#### [WHAT TO WORK ON]
(a) What alloy steel is the blade made from, according to the forum thread about the hamon line knife?
(b) Reproduce verbatim the part of the forum thread about the hamon line knife starting with "## DKMD (Nov" and going on through "NYWoodturner (Nov 21, 2016)".
(c) Extend the forum thread about the hamon line knife, picking up from where it stops.

#### [GIVEN PASSAGE]
# Hamon Line



## robert flynt (Nov 21, 2016)

The blade is W2 alloy steel with differential heat treat to create a hamon line. The handle is camel bone I dyed green and the hardware is aluminum. This one is also a sold custom order.

Reactions: Like 2 | Way Cool 3


----------



## DKMD (Nov 21, 2016)

That's a cool looking blade. I prefer the natural camel bone to the green, but then again, I didn't pay for the knife.

Reactions: Thank You! 1


----------



## NYWoodturner (Nov 21, 2016)

Another great knife! 
How durable (scratch resistant) is the aluminum?

Reactions: Thank You! 1


----------



## Jack "Pappy" Lewis (Nov 21, 2016)

#### [INFORMATION SUPPLIED]
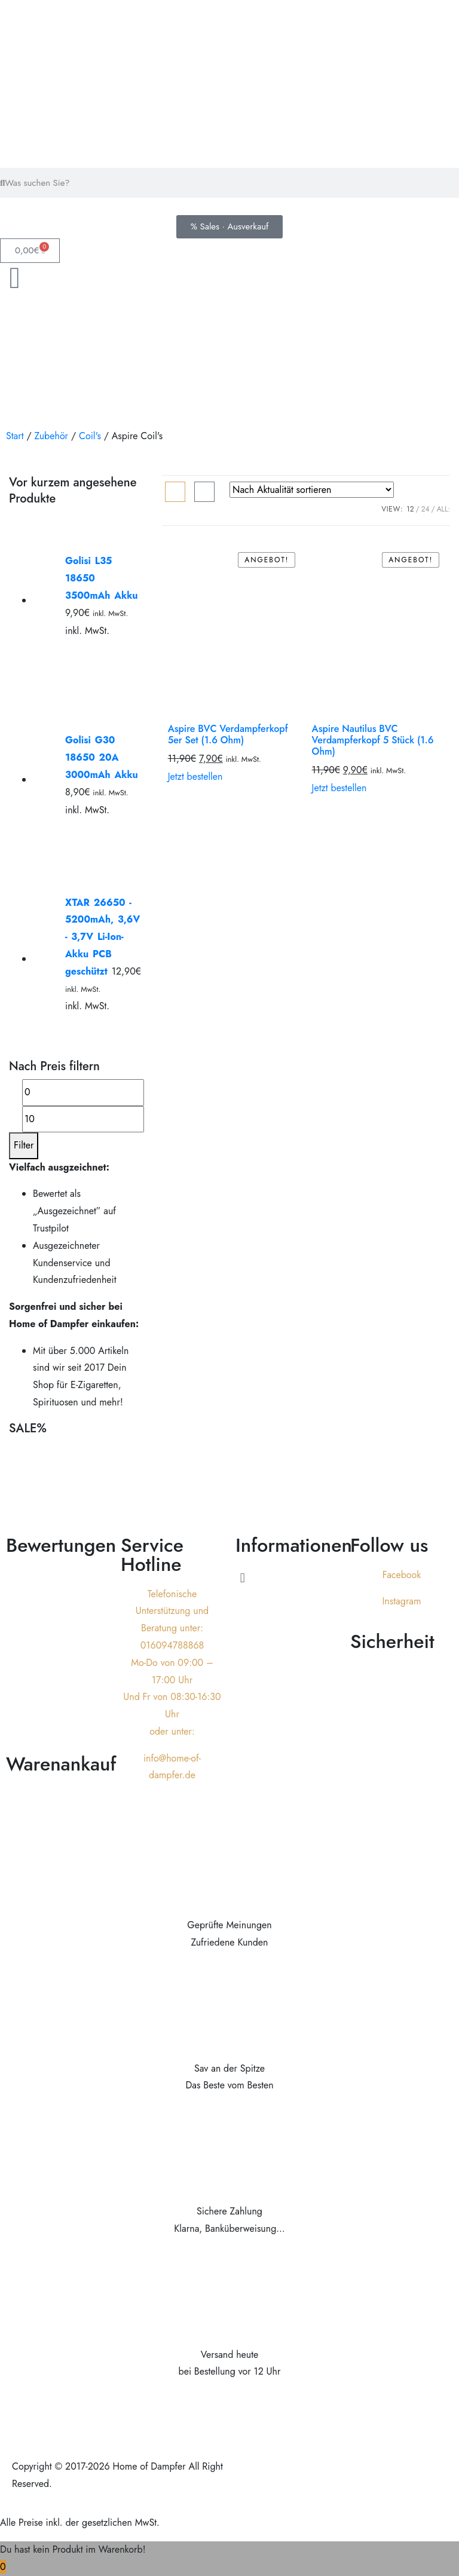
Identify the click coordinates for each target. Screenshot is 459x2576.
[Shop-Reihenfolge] (312, 490)
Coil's (90, 436)
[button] (286, 1578)
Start (15, 436)
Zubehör (51, 436)
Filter (23, 1145)
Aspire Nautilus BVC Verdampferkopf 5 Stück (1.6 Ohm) (373, 740)
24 (425, 509)
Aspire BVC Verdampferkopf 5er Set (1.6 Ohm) (228, 734)
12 (410, 509)
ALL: (443, 509)
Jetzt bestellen (195, 776)
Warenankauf (61, 1764)
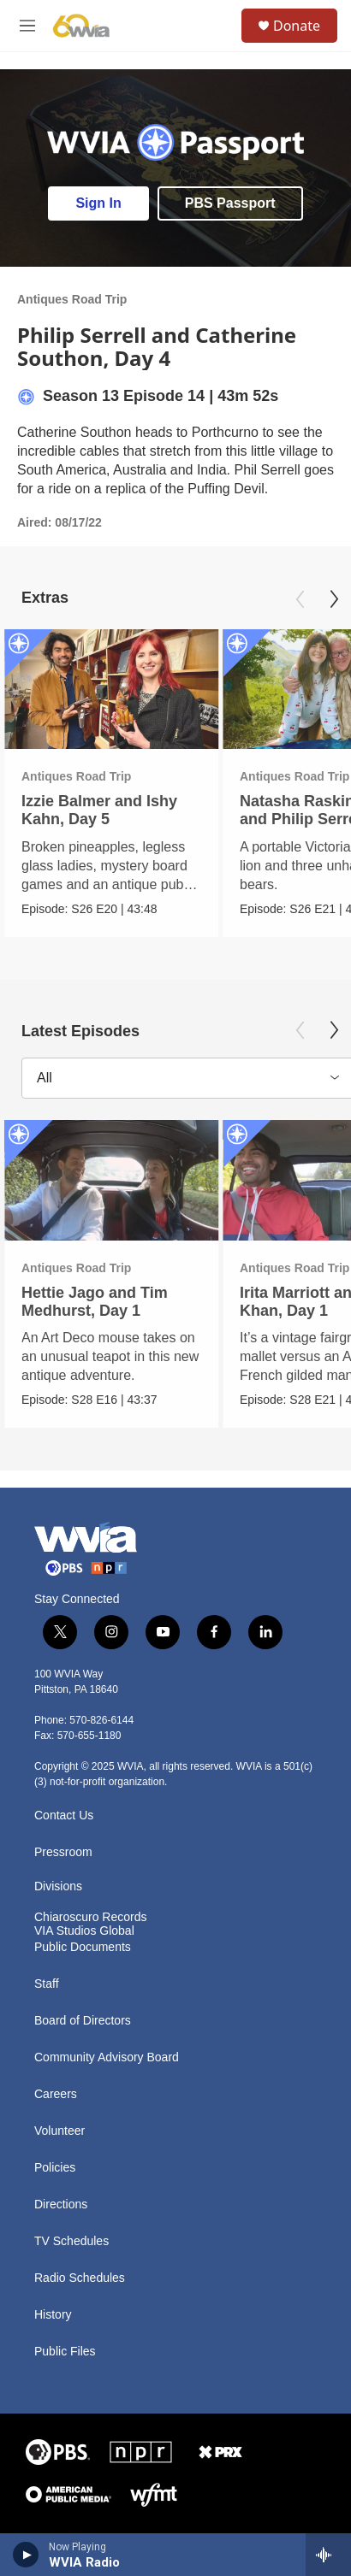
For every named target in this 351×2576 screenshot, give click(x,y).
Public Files (65, 2351)
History (53, 2314)
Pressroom (63, 1852)
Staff (46, 1984)
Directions (60, 2204)
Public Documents (82, 1947)
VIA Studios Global (84, 1931)
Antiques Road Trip (72, 299)
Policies (54, 2167)
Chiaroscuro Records (90, 1917)
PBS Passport (230, 203)
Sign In (98, 203)
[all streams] (328, 2554)
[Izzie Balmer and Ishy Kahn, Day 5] (111, 689)
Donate (296, 25)
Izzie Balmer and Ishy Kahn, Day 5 (99, 810)
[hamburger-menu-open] (28, 26)
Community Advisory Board (106, 2057)
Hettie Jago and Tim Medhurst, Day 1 (94, 1301)
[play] (26, 2554)
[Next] (333, 599)
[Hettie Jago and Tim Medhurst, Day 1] (111, 1180)
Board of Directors (82, 2020)
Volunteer (59, 2131)
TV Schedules (71, 2241)
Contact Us (63, 1815)
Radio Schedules (79, 2278)
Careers (55, 2094)
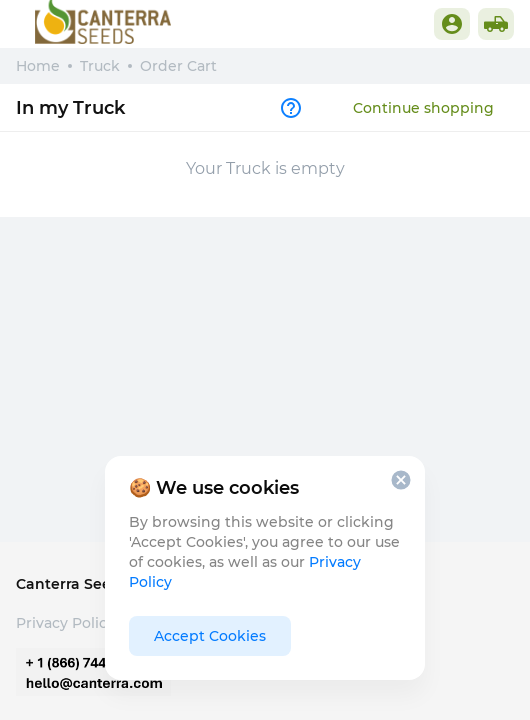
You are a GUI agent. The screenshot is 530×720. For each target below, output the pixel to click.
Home (38, 66)
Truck (100, 66)
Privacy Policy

#### [TASK ANSWERS]
(a) W2 alloy steel.

(b)
## DKMD (Nov 21, 2016)

That's a cool looking blade. I prefer the natural camel bone to the green, but then again, I didn't pay for the knife.

Reactions: Thank You! 1


----------



## NYWoodturner (Nov 21, 2016)

(c)
Another sweet hunk of a knife!

Reactions: Thank You! 1


----------



## Wildthings (Nov 21, 2016)

Beautiful! I love Hamons on the blades!!

Reactions: Thank You! 1


----------



## robert flynt (Nov 21, 2016)

NYWoodturner said:


> Another great knife!
> How durable (scratch resistant) is the aluminum?


The 7075 T651 alum. is as tough as brass, I would estimate. It is one of the heat treatable aluminums.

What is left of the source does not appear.